What this task involves ▸ Return all of the entries below verbatim, reproducing every line without any change.

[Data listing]
## Begin

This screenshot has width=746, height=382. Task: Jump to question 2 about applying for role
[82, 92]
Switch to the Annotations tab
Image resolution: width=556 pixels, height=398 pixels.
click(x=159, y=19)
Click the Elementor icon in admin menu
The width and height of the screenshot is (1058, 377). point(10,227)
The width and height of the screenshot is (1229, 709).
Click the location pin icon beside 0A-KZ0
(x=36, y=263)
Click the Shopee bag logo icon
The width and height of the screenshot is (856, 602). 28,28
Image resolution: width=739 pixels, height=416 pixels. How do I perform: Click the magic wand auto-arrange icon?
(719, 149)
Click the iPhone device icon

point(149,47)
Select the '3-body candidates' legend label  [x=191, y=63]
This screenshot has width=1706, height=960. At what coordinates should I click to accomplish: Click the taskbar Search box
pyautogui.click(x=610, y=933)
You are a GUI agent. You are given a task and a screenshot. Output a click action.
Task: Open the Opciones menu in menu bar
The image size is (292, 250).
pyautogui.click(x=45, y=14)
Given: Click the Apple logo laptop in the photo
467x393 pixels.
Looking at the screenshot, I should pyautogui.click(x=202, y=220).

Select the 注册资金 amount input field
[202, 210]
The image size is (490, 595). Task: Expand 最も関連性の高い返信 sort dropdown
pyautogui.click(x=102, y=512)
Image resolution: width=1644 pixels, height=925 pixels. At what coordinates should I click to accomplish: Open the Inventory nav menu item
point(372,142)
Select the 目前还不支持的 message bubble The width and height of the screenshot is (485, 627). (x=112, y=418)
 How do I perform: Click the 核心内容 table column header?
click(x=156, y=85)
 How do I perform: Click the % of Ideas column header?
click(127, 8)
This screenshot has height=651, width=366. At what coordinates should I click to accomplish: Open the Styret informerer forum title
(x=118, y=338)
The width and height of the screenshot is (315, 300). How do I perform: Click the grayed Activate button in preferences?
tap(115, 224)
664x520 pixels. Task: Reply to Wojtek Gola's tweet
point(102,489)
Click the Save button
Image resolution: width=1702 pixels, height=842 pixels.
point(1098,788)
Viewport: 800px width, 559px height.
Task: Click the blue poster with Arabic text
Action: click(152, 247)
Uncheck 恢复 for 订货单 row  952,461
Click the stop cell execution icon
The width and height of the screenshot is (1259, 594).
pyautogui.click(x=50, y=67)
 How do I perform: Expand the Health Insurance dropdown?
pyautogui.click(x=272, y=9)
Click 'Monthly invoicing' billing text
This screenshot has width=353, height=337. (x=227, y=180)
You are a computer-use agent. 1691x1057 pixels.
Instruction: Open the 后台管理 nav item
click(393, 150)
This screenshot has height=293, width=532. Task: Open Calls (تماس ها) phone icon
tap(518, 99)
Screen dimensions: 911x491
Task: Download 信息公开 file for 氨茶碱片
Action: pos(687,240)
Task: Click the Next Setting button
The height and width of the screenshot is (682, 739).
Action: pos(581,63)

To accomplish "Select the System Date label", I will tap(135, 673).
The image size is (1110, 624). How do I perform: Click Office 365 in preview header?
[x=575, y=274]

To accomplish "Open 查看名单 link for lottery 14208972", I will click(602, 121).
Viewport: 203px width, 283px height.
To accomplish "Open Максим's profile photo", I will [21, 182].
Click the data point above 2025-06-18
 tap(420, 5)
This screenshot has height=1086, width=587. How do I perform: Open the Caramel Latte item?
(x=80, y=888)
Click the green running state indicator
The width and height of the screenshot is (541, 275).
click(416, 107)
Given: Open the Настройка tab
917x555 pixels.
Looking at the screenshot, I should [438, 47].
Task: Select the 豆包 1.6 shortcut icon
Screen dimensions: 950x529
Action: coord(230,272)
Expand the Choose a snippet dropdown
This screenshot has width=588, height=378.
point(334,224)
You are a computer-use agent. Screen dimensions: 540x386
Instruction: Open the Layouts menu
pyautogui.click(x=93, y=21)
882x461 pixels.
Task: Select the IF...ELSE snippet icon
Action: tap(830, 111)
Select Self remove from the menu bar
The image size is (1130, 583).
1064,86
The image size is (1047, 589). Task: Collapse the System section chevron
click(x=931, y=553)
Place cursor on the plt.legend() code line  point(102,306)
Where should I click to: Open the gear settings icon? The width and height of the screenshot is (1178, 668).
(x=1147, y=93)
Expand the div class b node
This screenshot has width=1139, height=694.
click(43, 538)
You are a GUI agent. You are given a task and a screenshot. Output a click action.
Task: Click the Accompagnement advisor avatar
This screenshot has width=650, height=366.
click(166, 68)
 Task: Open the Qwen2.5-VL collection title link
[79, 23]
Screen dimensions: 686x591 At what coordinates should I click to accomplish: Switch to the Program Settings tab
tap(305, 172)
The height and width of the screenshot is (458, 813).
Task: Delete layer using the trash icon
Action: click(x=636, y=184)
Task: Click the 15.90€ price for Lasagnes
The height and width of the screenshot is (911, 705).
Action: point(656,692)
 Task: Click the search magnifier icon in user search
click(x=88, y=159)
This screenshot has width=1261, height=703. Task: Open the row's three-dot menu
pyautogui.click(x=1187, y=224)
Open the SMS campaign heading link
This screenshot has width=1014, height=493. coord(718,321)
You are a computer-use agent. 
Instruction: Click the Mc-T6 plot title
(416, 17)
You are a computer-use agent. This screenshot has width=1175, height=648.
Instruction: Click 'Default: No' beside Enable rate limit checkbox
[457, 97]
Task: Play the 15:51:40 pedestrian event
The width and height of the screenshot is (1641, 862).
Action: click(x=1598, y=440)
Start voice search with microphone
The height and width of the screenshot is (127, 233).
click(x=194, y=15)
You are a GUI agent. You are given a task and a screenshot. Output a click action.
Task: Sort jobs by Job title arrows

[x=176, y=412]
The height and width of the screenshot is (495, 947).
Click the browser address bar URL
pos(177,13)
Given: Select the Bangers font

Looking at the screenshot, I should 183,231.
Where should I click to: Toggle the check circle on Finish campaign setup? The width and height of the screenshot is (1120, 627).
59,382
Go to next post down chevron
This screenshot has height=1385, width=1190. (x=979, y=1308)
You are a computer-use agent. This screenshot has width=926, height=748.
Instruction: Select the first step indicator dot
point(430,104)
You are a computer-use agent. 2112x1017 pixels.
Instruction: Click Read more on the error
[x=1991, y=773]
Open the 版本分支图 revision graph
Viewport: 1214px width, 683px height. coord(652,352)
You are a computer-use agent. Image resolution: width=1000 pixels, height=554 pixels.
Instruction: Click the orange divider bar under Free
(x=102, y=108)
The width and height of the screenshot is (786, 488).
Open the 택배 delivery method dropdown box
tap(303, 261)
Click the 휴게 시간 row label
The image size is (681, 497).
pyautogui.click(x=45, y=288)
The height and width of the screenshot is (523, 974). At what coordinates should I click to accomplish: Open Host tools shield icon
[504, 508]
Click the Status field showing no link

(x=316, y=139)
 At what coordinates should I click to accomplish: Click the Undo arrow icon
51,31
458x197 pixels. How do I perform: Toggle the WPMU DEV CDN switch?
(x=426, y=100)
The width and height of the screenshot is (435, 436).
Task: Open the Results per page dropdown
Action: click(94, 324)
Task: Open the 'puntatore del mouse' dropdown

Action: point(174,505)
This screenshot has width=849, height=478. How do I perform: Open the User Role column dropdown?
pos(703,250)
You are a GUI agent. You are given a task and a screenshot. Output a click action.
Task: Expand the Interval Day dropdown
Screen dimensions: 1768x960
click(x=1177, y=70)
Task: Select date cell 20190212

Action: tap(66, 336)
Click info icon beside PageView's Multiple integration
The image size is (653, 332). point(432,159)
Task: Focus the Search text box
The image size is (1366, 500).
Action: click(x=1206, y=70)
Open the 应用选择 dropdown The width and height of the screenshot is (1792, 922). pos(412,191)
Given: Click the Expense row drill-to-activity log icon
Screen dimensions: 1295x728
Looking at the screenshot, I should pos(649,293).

## End

Solution ▸
This screenshot has width=746, height=382. Task: Jump to question 2 about applying for role
[82, 92]
Switch to the Annotations tab
Image resolution: width=556 pixels, height=398 pixels.
click(x=159, y=19)
Click the Elementor icon in admin menu
The width and height of the screenshot is (1058, 377). point(10,227)
The width and height of the screenshot is (1229, 709).
Click the location pin icon beside 0A-KZ0
(x=36, y=263)
Click the Shopee bag logo icon
The width and height of the screenshot is (856, 602). 28,28
Image resolution: width=739 pixels, height=416 pixels. How do I perform: Click the magic wand auto-arrange icon?
(719, 149)
Click the iPhone device icon

point(149,47)
Select the '3-body candidates' legend label  [x=191, y=63]
This screenshot has width=1706, height=960. At what coordinates should I click to accomplish: Click the taskbar Search box
pyautogui.click(x=610, y=933)
You are a GUI agent. You are given a task and a screenshot. Output a click action.
Task: Open the Opciones menu in menu bar
The image size is (292, 250).
pyautogui.click(x=45, y=14)
Given: Click the Apple logo laptop in the photo
467x393 pixels.
Looking at the screenshot, I should pyautogui.click(x=202, y=220).

Select the 注册资金 amount input field
[202, 210]
The image size is (490, 595). Task: Expand 最も関連性の高い返信 sort dropdown
pyautogui.click(x=102, y=512)
Image resolution: width=1644 pixels, height=925 pixels. At what coordinates should I click to accomplish: Open the Inventory nav menu item
point(372,142)
Select the 目前还不支持的 message bubble The width and height of the screenshot is (485, 627). (x=112, y=418)
 How do I perform: Click the 核心内容 table column header?
click(x=156, y=85)
 How do I perform: Click the % of Ideas column header?
click(127, 8)
This screenshot has height=651, width=366. At what coordinates should I click to accomplish: Open the Styret informerer forum title
(x=118, y=338)
The width and height of the screenshot is (315, 300). How do I perform: Click the grayed Activate button in preferences?
tap(115, 224)
664x520 pixels. Task: Reply to Wojtek Gola's tweet
point(102,489)
Click the Save button
Image resolution: width=1702 pixels, height=842 pixels.
point(1098,788)
Viewport: 800px width, 559px height.
Task: Click the blue poster with Arabic text
Action: click(152, 247)
Uncheck 恢复 for 订货单 row  952,461
Click the stop cell execution icon
The width and height of the screenshot is (1259, 594).
pyautogui.click(x=50, y=67)
 How do I perform: Expand the Health Insurance dropdown?
pyautogui.click(x=272, y=9)
Click 'Monthly invoicing' billing text
This screenshot has width=353, height=337. (x=227, y=180)
You are a computer-use agent. 1691x1057 pixels.
Instruction: Open the 后台管理 nav item
click(393, 150)
This screenshot has height=293, width=532. Task: Open Calls (تماس ها) phone icon
tap(518, 99)
Screen dimensions: 911x491
Task: Download 信息公开 file for 氨茶碱片
Action: pos(687,240)
Task: Click the Next Setting button
The height and width of the screenshot is (682, 739).
Action: pos(581,63)

To accomplish "Select the System Date label", I will tap(135, 673).
The image size is (1110, 624). How do I perform: Click Office 365 in preview header?
[x=575, y=274]

To accomplish "Open 查看名单 link for lottery 14208972", I will click(602, 121).
Viewport: 203px width, 283px height.
To accomplish "Open Максим's profile photo", I will [21, 182].
Click the data point above 2025-06-18
 tap(420, 5)
This screenshot has height=1086, width=587. How do I perform: Open the Caramel Latte item?
(x=80, y=888)
Click the green running state indicator
The width and height of the screenshot is (541, 275).
click(416, 107)
Given: Open the Настройка tab
917x555 pixels.
Looking at the screenshot, I should [438, 47].
Task: Select the 豆包 1.6 shortcut icon
Screen dimensions: 950x529
Action: coord(230,272)
Expand the Choose a snippet dropdown
This screenshot has width=588, height=378.
point(334,224)
You are a computer-use agent. Screen dimensions: 540x386
Instruction: Open the Layouts menu
pyautogui.click(x=93, y=21)
882x461 pixels.
Task: Select the IF...ELSE snippet icon
Action: tap(830, 111)
Select Self remove from the menu bar
The image size is (1130, 583).
1064,86
The image size is (1047, 589). Task: Collapse the System section chevron
click(x=931, y=553)
Place cursor on the plt.legend() code line  point(102,306)
Where should I click to: Open the gear settings icon? The width and height of the screenshot is (1178, 668).
(x=1147, y=93)
Expand the div class b node
This screenshot has width=1139, height=694.
click(43, 538)
You are a GUI agent. You are given a task and a screenshot. Output a click action.
Task: Click the Accompagnement advisor avatar
This screenshot has width=650, height=366.
click(166, 68)
 Task: Open the Qwen2.5-VL collection title link
[79, 23]
Screen dimensions: 686x591 At what coordinates should I click to accomplish: Switch to the Program Settings tab
tap(305, 172)
The height and width of the screenshot is (458, 813).
Task: Delete layer using the trash icon
Action: click(x=636, y=184)
Task: Click the 15.90€ price for Lasagnes
The height and width of the screenshot is (911, 705).
Action: point(656,692)
 Task: Click the search magnifier icon in user search
click(x=88, y=159)
This screenshot has width=1261, height=703. Task: Open the row's three-dot menu
pyautogui.click(x=1187, y=224)
Open the SMS campaign heading link
This screenshot has width=1014, height=493. coord(718,321)
You are a computer-use agent. 
Instruction: Click the Mc-T6 plot title
(416, 17)
You are a computer-use agent. This screenshot has width=1175, height=648.
Instruction: Click 'Default: No' beside Enable rate limit checkbox
[457, 97]
Task: Play the 15:51:40 pedestrian event
The width and height of the screenshot is (1641, 862).
Action: click(x=1598, y=440)
Start voice search with microphone
The height and width of the screenshot is (127, 233).
click(x=194, y=15)
You are a GUI agent. You are given a task and a screenshot. Output a click action.
Task: Sort jobs by Job title arrows

[x=176, y=412]
The height and width of the screenshot is (495, 947).
Click the browser address bar URL
pos(177,13)
Given: Select the Bangers font

Looking at the screenshot, I should 183,231.
Where should I click to: Toggle the check circle on Finish campaign setup? The width and height of the screenshot is (1120, 627).
59,382
Go to next post down chevron
This screenshot has height=1385, width=1190. (x=979, y=1308)
You are a computer-use agent. This screenshot has width=926, height=748.
Instruction: Select the first step indicator dot
point(430,104)
You are a computer-use agent. 2112x1017 pixels.
Instruction: Click Read more on the error
[x=1991, y=773]
Open the 版本分支图 revision graph
Viewport: 1214px width, 683px height. coord(652,352)
You are a computer-use agent. Image resolution: width=1000 pixels, height=554 pixels.
Instruction: Click the orange divider bar under Free
(x=102, y=108)
The width and height of the screenshot is (786, 488).
Open the 택배 delivery method dropdown box
tap(303, 261)
Click the 휴게 시간 row label
The image size is (681, 497).
pyautogui.click(x=45, y=288)
The height and width of the screenshot is (523, 974). At what coordinates should I click to accomplish: Open Host tools shield icon
[504, 508]
Click the Status field showing no link

(x=316, y=139)
 At what coordinates should I click to accomplish: Click the Undo arrow icon
51,31
458x197 pixels. How do I perform: Toggle the WPMU DEV CDN switch?
(x=426, y=100)
The width and height of the screenshot is (435, 436).
Task: Open the Results per page dropdown
Action: click(94, 324)
Task: Open the 'puntatore del mouse' dropdown

Action: point(174,505)
This screenshot has width=849, height=478. How do I perform: Open the User Role column dropdown?
pos(703,250)
You are a GUI agent. You are given a task and a screenshot. Output a click action.
Task: Expand the Interval Day dropdown
Screen dimensions: 1768x960
click(x=1177, y=70)
Task: Select date cell 20190212

Action: tap(66, 336)
Click info icon beside PageView's Multiple integration
The image size is (653, 332). point(432,159)
Task: Focus the Search text box
The image size is (1366, 500).
Action: click(x=1206, y=70)
Open the 应用选择 dropdown The width and height of the screenshot is (1792, 922). pos(412,191)
Given: Click the Expense row drill-to-activity log icon
Screen dimensions: 1295x728
Looking at the screenshot, I should pos(649,293).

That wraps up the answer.